Kosakata pulang tentu sudah diperkenalkan sejak masa-masa awal hidup saya. Bermula dari pulang untuk jarak-jarak yang pendek, seperti pulang dari simbah di dekat rumah. Lalu berlanjut pulang dari jarak-jarak yang makin panjang, seperti pulang dari rumah saudara atau teman di desa sebelah. Saya pernah bermimpi bepergian dan bahkan tinggal di tempat-tempat yang teramat jauh, negeri-negeri asing yang membuat pulang berarti jarak dan waktu tempuh yang panjang.

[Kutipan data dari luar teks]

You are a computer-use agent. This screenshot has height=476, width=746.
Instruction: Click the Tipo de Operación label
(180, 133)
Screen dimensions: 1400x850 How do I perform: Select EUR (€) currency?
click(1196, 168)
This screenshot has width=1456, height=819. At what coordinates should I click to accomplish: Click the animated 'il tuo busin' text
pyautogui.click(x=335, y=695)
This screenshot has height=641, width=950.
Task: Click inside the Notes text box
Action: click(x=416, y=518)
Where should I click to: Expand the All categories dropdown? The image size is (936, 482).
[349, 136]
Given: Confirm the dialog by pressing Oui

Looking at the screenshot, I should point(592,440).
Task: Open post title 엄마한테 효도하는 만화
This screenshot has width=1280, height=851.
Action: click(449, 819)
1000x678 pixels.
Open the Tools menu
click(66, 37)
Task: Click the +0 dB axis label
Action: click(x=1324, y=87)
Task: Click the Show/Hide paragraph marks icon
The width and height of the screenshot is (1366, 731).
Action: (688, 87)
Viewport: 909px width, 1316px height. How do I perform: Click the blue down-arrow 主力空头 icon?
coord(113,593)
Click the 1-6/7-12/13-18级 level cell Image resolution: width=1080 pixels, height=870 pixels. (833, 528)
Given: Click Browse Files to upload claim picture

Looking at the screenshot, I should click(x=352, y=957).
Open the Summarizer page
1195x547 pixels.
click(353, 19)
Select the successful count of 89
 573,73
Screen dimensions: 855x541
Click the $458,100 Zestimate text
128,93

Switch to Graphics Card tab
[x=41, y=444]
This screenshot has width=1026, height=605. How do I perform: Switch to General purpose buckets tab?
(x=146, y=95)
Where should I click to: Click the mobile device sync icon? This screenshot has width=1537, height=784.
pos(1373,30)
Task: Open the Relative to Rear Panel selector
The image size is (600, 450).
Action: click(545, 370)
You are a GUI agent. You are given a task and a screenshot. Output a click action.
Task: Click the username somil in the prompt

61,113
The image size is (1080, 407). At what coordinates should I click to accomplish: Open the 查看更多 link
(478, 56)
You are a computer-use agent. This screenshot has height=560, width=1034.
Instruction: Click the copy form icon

Tapi mimpi itu tidak saya perjuangkan atau memang sudah jatah saya hanya untuk sejarak ini. Sehingga untuk pulang saya tidak perlu paspor dan dokumen lalu-lintas antarnegara lainnya.
Dulu, pulang adalah tindakan yang biasa. Sebiasa melangkahkan kaki dari pintu saudara/tetangga/teman menuju pintu rumah. Entah itu pintu depan, pintu samping, atau pintu belakang. Namun, ternyata bagi saya pulang seperti buah-buahan. Semakin lama, warna dan rasanya berubah menjadi semakin manis dan matang. Mungkin karena jarak yang semakin jauh (walau tak sejauh impian saya dulu) dan frekuensi yang semakin jarang.
Tapi sepertinya perubahan itu adalah karena sekarang saya adalah seorang ibu. Se-orangtua meski menurut definisi undang-undang, umur saya masih termasuk golongan muda. Sejatinya saya bukan tipe orang yang mudah homesick. Dulu, pulang adalah pulang tanpa bumbu-bumbu romansa macam-macam. Bahkan, saat masih berlabel siswi dan mahasiswi, pulang adalah kebutuhan untuk mendapatkan suntikan dana dan macam-macam logistik mingguan/bulanan. Pulang adalah untuk “menyedot” persediaan dari orangtua.
Kehadiran Ale dan Elo mengubah persepsi saya soal pulang. Saya suka membayangkan, kelak jika mereka dewasa dan tinggal jauh. Anak-anak yang semasa kecil selalu bersama saya, selalu mengekor kemanapun saya pergi, tapi kemudian pergi jauh dan tak bisa saya ikuti (tepatnya saya tidak ingin ikut karena mereka toh harus membangun keluarga sendiri. Ini rancangan manusia yang mungkin berbeda dengan rancangan Tuhan). Hanya saya dan BJ di rumah. Dan saat mereka pulang dari tempat jauh, hati saya akan mengembang seperti parasut yang dihembus angin. Hati saya juga hangat seperti secangkir kopi yang belum lama dibikin.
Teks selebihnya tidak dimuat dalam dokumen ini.